Благо духовник рядом. Собрался вечером, таратайку свою завел и поехал в то село, где знаток всех священнических тайн и искушений проживал и служил, о горе своем рассказывать.
Духовник был дома, городил будку для старого и чем-то на него похожего Барсика. Неловко сравнивать умудренного опытом седовласого старца с дворнягой, но то, что все священники это сходство находили, подтверждало: если в любви к окружающим тебя пребываешь, то окружающие твои свойства и черты воспринимают.
Знаток, носитель и разрешитель всех окрестных поповских грехов и житейских бед вкупе с соблазнами приезду отца Стефана не удивился и сразу с ним в храм направился.
— Ты, отче, без предисловий, с главной страницы начинай, — приказал духовник.
— Так это главное мне уже вторую неделю спать не дает, — тут же ответствовал отец Стефан и продолжил: — Я уже и служить толком не могу.
— И что же за зверь такой тебя мучает?
— Понимаете, отче, — начал свой рассказ отец Стефан, — пожертвовали мне православные из соседней российской области деньги. По нашим меркам сельским, сумму очень приличную, для прихода, можно сказать, сказочную. Собрались мы после службы почти всем приходом, чтобы решить, как их правильно использовать да за любвеобильных жертвователей молиться. Долго рассуждали, судили, рядили и всё согласия не находили. Да и как найти, если на приходе дыра на дыре после войны этой нежданной. Купол снарядом насквозь пробит, ограда вся как решето от пуль и осколков, а в караулке вообще крыша сгорела. Стараемся, конечно, поправить, но по временам нынешним и безденежью сплошному на годы ремонт затянется. И тут деньги эти нежданные…
— И не договорились? — спросил, улыбнувшись, духовник.

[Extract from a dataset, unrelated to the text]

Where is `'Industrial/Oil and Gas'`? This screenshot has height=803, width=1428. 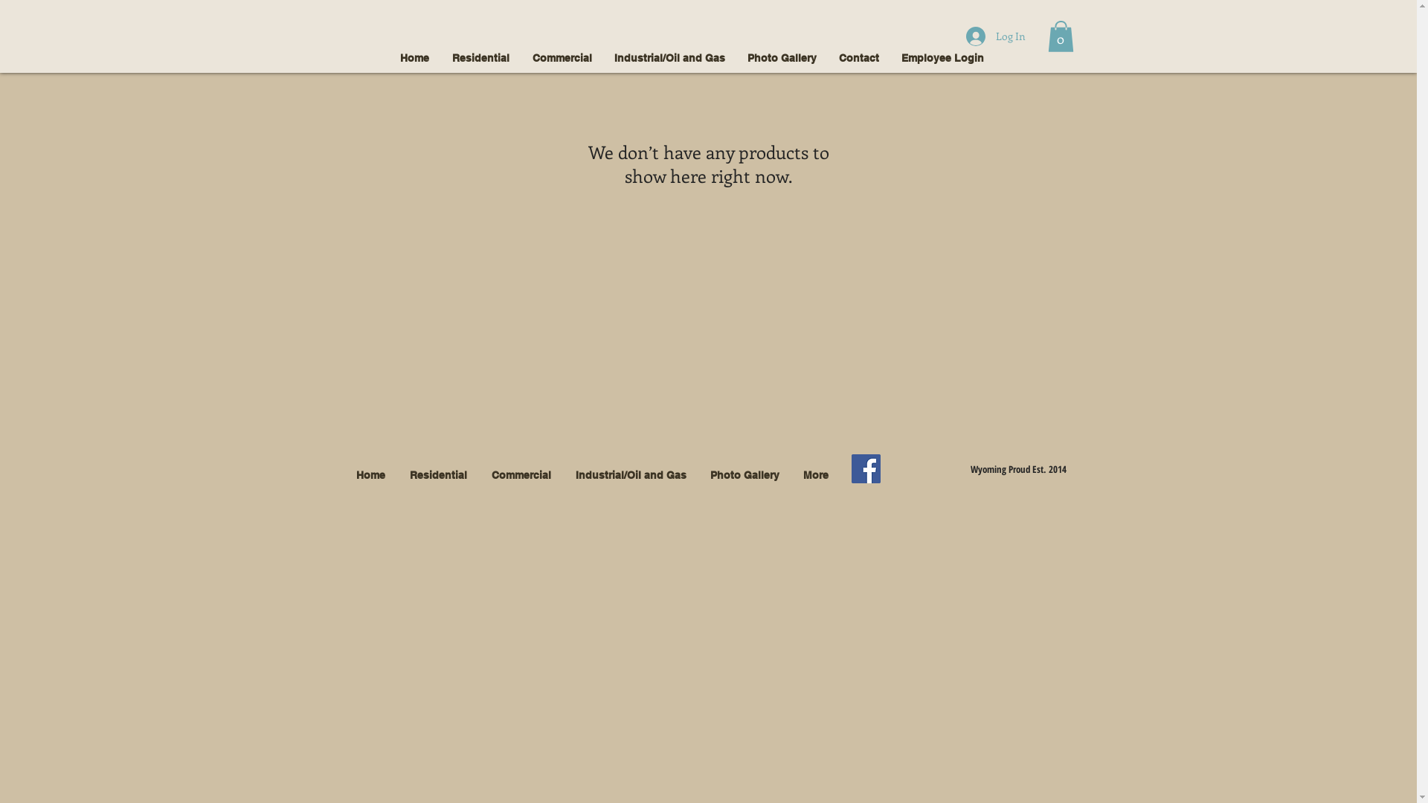
'Industrial/Oil and Gas' is located at coordinates (668, 57).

— Да нет, батюшка, — продолжил отец Стефан, — к решению пришли. Как раз когда спорили, металл или доски покупать, бабулька из соседнего с церковью дома с просьбой пришла. Плачет. Говорит, что в аптеку лекарство от давления привезли, но если она его купит, то и на хлеб не останется. Пенсий уже ведь который месяц не платят. Тут и все остальные загомонили, загалдели, что скоро по домам не то что анальгина, простого йода не останется.

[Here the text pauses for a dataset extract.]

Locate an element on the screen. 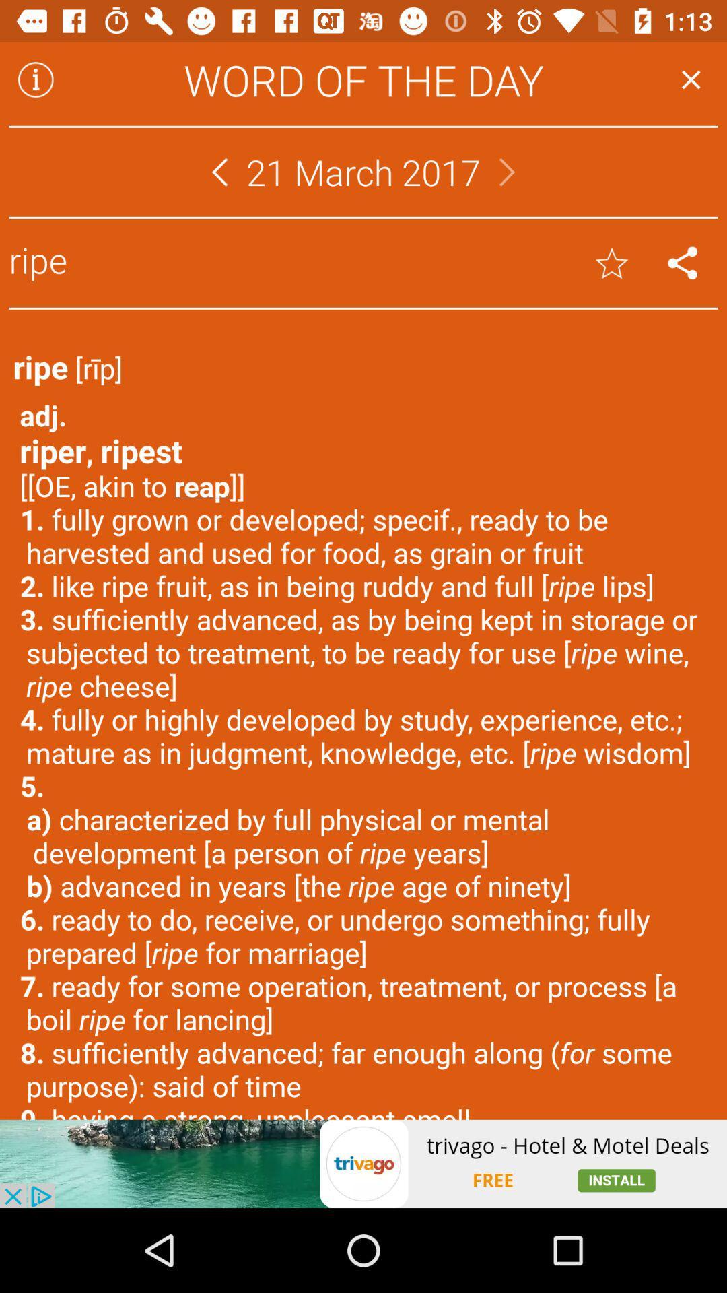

Духовник даже остановился после этих слов священника. Остановился, перекрестился, за руку отца Стефана взял:
— Видишь, отче, как Сам Бог вам решение подсказал?
— Что подсказал? — не понял батюшка. — На лекарства деньги потратить или как? И где я их возьму?

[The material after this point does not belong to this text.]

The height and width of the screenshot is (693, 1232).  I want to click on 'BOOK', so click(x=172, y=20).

— Да там и возьми, откуда тебе денег дали.
— В России, что ли?
— В ней, в ней, — утвердительно указал духовник.
— А граница, отче? Ведь не пропускают медикаменты! Там воз документов оформлять надобно. У меня всё пожертвование на эти согласования, печати и формы таможенные уйдет! — не унимался отец Стефан.
Духовник же сменил милость на строгость:
— А молитва твоя на что? Или не веришь, что Бог помочь может? И, кстати, мне от ревматизма мазь привезешь, утром разогнуться не могу, так и топаю до храма буквой «зю».
В сомнениях возвращался на приход батюшка. Да и как не тревожиться? И в мирные времена на таможнях вечно проблемы возникали, а теперь, когда с одной стороны в камуфляже да с автоматами, а с другой — строгости документальные и осмотр доскональный, тем паче задумаешься.
Сомневайся не сомневайся, а ехать придется. Духовник благословил, никуда не денешься.
Через день пересекал отец Стефан «священные рубежи» непризнанной республики и границу сопредельного государства Российского. Грустно пересекал. Во-первых, в очереди пришлось долго простоять, а во‐вторых, когда документ на провоз транспортного средства заполнял, увидел на российской таможне стенд, а на стенде — грозный перечень того, что вывозить категорически запрещено. Предпоследним пунктом, после оружия, антиквариата, наркотиков и прочих грозных «нельзя», значилось: «медикаменты».
Успокаивал себя настоятель ностальгическими воспоминаниями, как во времена не столь давние пропустили же целых два ящика кагора, хотя не больше двух литров в правилах таможенных оговорено было, и многое иное, для прихода необходимое, провозилось большими партиями, хотя и не положено было…
Понимали служивые, что дело не торговое, а богоугодное, да и практически у каждого стража рубежей священных, что там, что здесь, крестики под формой присутствовали.
Но сейчас, когда с одной стороны еще громыхает и бои не столь давно прямо по границе прошли, строгости не просто усилились, они преумножились.
Уныние — дело нехорошее, по христианским понятиям грешное, но и после пересечения границы, направляясь по непривычно ровной асфальтированной трассе в областной центр сопредельного государства, отец Стефан в сплошных унылых раздумьях пребывал. Не выходил из головы запрещающий перечень таможенный.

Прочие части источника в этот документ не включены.